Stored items
- Opening Delimiter -
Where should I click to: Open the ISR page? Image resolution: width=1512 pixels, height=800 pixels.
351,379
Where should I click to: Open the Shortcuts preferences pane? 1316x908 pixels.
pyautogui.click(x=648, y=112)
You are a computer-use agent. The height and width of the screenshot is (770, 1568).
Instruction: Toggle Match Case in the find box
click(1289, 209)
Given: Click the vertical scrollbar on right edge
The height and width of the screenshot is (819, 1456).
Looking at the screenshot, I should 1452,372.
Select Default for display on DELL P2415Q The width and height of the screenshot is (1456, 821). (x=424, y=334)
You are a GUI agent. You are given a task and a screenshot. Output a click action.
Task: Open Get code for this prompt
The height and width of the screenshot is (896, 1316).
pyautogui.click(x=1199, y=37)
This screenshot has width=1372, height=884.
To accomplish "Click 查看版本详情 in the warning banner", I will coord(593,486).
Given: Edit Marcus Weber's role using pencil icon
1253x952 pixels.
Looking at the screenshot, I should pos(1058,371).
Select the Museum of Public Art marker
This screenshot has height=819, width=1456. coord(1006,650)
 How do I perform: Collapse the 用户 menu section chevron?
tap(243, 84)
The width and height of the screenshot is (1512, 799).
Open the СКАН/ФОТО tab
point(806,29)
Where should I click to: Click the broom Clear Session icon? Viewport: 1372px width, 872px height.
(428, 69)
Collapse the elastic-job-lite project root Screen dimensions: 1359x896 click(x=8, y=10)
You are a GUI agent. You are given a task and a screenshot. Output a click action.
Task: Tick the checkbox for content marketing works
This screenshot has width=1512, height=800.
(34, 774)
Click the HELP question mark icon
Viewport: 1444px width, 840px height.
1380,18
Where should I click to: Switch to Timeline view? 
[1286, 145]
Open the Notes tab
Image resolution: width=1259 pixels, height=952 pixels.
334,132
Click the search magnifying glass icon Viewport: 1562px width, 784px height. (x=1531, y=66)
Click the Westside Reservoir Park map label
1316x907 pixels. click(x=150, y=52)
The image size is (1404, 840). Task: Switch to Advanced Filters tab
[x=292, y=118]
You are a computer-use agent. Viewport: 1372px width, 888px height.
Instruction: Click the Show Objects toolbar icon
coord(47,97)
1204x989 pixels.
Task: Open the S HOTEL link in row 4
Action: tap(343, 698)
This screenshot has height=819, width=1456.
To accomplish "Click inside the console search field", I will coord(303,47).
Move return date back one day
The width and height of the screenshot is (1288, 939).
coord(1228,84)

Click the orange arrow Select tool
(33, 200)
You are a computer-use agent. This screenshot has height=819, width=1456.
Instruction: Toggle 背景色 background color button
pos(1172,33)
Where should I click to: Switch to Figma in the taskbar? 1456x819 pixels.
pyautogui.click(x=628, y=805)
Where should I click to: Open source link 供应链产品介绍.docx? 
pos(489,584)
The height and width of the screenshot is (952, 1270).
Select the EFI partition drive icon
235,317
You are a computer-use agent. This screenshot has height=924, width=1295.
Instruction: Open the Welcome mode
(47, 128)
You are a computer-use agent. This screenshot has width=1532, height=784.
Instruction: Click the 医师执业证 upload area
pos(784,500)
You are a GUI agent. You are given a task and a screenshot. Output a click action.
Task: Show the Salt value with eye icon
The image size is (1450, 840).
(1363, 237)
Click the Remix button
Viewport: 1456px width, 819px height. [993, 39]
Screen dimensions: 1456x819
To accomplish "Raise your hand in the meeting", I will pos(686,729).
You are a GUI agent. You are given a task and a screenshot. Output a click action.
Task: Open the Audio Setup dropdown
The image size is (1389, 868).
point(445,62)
- Closing Delimiter -
Output the entries above word for word.

#### PROBLEM SOLUTION:
Where should I click to: Open the ISR page? Image resolution: width=1512 pixels, height=800 pixels.
351,379
Where should I click to: Open the Shortcuts preferences pane? 1316x908 pixels.
pyautogui.click(x=648, y=112)
You are a computer-use agent. The height and width of the screenshot is (770, 1568).
Instruction: Toggle Match Case in the find box
click(1289, 209)
Given: Click the vertical scrollbar on right edge
The height and width of the screenshot is (819, 1456).
Looking at the screenshot, I should 1452,372.
Select Default for display on DELL P2415Q The width and height of the screenshot is (1456, 821). (x=424, y=334)
You are a GUI agent. You are given a task and a screenshot. Output a click action.
Task: Open Get code for this prompt
The height and width of the screenshot is (896, 1316).
pyautogui.click(x=1199, y=37)
This screenshot has width=1372, height=884.
To accomplish "Click 查看版本详情 in the warning banner", I will coord(593,486).
Given: Edit Marcus Weber's role using pencil icon
1253x952 pixels.
Looking at the screenshot, I should pos(1058,371).
Select the Museum of Public Art marker
This screenshot has height=819, width=1456. coord(1006,650)
 How do I perform: Collapse the 用户 menu section chevron?
tap(243, 84)
The width and height of the screenshot is (1512, 799).
Open the СКАН/ФОТО tab
point(806,29)
Where should I click to: Click the broom Clear Session icon? Viewport: 1372px width, 872px height.
(428, 69)
Collapse the elastic-job-lite project root Screen dimensions: 1359x896 click(x=8, y=10)
You are a GUI agent. You are given a task and a screenshot. Output a click action.
Task: Tick the checkbox for content marketing works
This screenshot has width=1512, height=800.
(34, 774)
Click the HELP question mark icon
Viewport: 1444px width, 840px height.
1380,18
Where should I click to: Switch to Timeline view? 
[1286, 145]
Open the Notes tab
Image resolution: width=1259 pixels, height=952 pixels.
334,132
Click the search magnifying glass icon Viewport: 1562px width, 784px height. (x=1531, y=66)
Click the Westside Reservoir Park map label
1316x907 pixels. click(x=150, y=52)
The image size is (1404, 840). Task: Switch to Advanced Filters tab
[x=292, y=118]
You are a computer-use agent. Viewport: 1372px width, 888px height.
Instruction: Click the Show Objects toolbar icon
coord(47,97)
1204x989 pixels.
Task: Open the S HOTEL link in row 4
Action: tap(343, 698)
This screenshot has height=819, width=1456.
To accomplish "Click inside the console search field", I will coord(303,47).
Move return date back one day
The width and height of the screenshot is (1288, 939).
coord(1228,84)

Click the orange arrow Select tool
(33, 200)
You are a computer-use agent. This screenshot has height=819, width=1456.
Instruction: Toggle 背景色 background color button
pos(1172,33)
Where should I click to: Switch to Figma in the taskbar? 1456x819 pixels.
pyautogui.click(x=628, y=805)
Where should I click to: Open source link 供应链产品介绍.docx? 
pos(489,584)
The height and width of the screenshot is (952, 1270).
Select the EFI partition drive icon
235,317
You are a computer-use agent. This screenshot has height=924, width=1295.
Instruction: Open the Welcome mode
(47, 128)
You are a computer-use agent. This screenshot has width=1532, height=784.
Instruction: Click the 医师执业证 upload area
pos(784,500)
You are a GUI agent. You are given a task and a screenshot. Output a click action.
Task: Show the Salt value with eye icon
The image size is (1450, 840).
(1363, 237)
Click the Remix button
Viewport: 1456px width, 819px height. [993, 39]
Screen dimensions: 1456x819
To accomplish "Raise your hand in the meeting", I will pos(686,729).
You are a GUI agent. You are given a task and a screenshot. Output a click action.
Task: Open the Audio Setup dropdown
The image size is (1389, 868).
point(445,62)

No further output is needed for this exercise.